Technologists involved in designing similar systems say that behavior is intentional.
“If you’re building AI tools for a newsroom, you have to make ‘I don’t know’ an acceptable, even expected, answer,” said Meredith Broussard, a data journalism professor at New York University and author of a book on artificial intelligence and bias in news media. “Otherwise you’re baking hallucinations into your reporting process.”
A technical gap with editorial consequences
Under the hood, the problem was partly technical. Multi-agent setups rely on shared “state” — a record of what has been decided so far and what task is currently active. When hallucinated leads were scrubbed from the system, that state effectively went blank. The research agent could see that something had happened before, but not that a new, valid assignment had taken its place.
“Think of it as a very literal intern,” said Nicholas Diakopoulos, an associate professor at Northwestern University who has written extensively on computational journalism. “If you don’t give the intern a real story to chase, they can outline the steps they would take, they can tell you what they need, but they can’t just materialize a city council meeting that never occurred.”
The incident underscores the continuing need for human editors not only to review finished copy, but also to manage how AI tools are deployed upstream. That includes deciding which sources are considered authoritative, how leads are generated, when to escalate ambiguous situations to a person and how to log machine-generated decisions in case of later questions about accuracy or bias.
Liability and the value of stopping
It also touches on legal and reputational risk. Media lawyers have warned that publishing AI-generated content with false statements about real individuals could expose outlets to defamation claims, especially if there is little evidence of human oversight.
“From a liability perspective, a system that occasionally stalls because it doesn’t have enough information is far safer than one that hallucinated its way into accusing someone of a crime,” said Chip Stewart, a media law professor at Texas Christian University. “The law cares about what’s published, not about how clever the software seemed.”

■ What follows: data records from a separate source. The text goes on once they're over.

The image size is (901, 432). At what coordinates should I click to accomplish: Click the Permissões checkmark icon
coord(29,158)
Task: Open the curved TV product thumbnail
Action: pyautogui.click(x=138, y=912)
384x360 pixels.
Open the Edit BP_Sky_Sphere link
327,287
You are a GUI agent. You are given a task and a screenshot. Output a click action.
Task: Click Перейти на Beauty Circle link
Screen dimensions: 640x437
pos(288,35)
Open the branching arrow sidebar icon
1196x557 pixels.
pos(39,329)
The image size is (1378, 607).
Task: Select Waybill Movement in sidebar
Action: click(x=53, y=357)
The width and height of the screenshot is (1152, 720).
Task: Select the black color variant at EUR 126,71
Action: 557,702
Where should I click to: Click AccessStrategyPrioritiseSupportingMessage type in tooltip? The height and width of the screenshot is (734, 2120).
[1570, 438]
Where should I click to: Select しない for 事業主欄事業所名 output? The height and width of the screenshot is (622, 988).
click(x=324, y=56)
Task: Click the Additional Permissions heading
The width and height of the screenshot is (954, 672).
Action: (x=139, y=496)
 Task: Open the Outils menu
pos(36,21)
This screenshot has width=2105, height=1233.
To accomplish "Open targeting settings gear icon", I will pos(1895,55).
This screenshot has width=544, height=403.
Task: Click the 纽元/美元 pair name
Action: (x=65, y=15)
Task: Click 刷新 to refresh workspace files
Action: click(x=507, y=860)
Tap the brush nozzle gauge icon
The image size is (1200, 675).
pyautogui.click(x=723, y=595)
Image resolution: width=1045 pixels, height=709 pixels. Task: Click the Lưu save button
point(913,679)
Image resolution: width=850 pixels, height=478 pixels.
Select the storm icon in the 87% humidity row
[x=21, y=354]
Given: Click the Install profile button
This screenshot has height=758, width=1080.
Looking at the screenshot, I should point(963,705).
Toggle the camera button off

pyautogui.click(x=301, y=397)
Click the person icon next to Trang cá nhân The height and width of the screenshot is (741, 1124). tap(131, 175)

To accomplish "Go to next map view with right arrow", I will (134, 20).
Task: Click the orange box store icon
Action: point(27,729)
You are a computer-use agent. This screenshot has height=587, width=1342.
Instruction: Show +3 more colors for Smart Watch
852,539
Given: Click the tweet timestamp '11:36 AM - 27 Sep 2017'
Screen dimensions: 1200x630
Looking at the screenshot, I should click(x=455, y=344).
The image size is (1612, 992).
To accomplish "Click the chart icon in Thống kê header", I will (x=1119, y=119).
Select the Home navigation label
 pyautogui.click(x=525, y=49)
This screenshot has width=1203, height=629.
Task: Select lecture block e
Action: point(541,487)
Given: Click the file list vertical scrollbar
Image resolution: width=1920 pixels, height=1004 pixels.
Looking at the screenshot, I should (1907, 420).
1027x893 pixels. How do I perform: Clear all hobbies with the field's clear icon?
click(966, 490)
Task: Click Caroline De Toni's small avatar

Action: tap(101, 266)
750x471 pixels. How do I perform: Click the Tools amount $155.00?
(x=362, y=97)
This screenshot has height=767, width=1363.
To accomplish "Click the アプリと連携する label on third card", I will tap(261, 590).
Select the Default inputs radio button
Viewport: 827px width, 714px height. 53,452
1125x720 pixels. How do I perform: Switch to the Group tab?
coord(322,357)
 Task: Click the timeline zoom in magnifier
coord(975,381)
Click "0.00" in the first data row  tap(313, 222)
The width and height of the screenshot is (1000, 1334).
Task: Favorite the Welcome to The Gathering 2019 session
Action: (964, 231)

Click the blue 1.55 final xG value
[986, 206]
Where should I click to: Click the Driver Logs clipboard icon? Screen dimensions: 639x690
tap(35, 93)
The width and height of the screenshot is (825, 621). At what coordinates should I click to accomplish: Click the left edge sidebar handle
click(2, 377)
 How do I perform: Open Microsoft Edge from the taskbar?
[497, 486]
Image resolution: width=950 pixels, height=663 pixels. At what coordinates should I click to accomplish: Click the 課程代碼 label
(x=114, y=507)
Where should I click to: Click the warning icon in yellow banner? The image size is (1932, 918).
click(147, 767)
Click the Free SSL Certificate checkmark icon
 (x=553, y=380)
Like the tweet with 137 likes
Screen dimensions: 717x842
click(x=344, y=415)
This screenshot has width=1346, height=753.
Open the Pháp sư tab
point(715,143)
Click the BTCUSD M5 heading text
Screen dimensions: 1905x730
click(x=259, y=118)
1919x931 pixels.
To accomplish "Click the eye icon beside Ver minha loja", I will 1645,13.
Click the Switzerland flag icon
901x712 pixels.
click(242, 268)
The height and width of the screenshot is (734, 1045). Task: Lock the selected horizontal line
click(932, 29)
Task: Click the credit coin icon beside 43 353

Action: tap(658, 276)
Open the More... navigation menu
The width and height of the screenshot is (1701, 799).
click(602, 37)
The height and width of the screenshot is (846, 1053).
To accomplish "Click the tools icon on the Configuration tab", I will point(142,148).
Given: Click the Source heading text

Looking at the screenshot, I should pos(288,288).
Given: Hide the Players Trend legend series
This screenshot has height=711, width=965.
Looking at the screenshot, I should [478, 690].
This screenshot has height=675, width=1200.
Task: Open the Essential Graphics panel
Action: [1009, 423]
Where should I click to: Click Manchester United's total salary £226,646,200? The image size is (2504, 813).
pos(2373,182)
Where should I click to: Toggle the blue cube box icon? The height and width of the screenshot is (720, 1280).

For now, most major news organizations say they are approaching generative AI cautiously. The New York Times has barred staff from using such tools to write or edit sensitive stories. The Washington Post has told journalists not to publish AI-generated text without human review. The Associated Press, which has used automation for years to generate routine earnings briefs, updated its standards in 2023 to advise against using AI to create publishable content without close oversight.
As experiments continue, episodes like the stalled lead are likely to recur. Advocates of automation argue that such breakdowns can be constructive, forcing newsrooms to clarify their expectations and codify guardrails. Critics warn that invisible glitches inside complex systems may be harder to spot than a clumsy error in a bylined story.
In the test that produced the non-lead, nothing reached the public. No false article was posted. No politician was misquoted. Instead, the only visible output was a machine’s admission that it could not, on its own, find something real to write about.
In a media landscape saturated with content and claims, the most striking thing about the episode may be its absence of spectacle. Faced with an empty assignment and a mandate to avoid fabrication, the automated system did not invent a scandal or conjure a study. It simply stopped and asked for a story.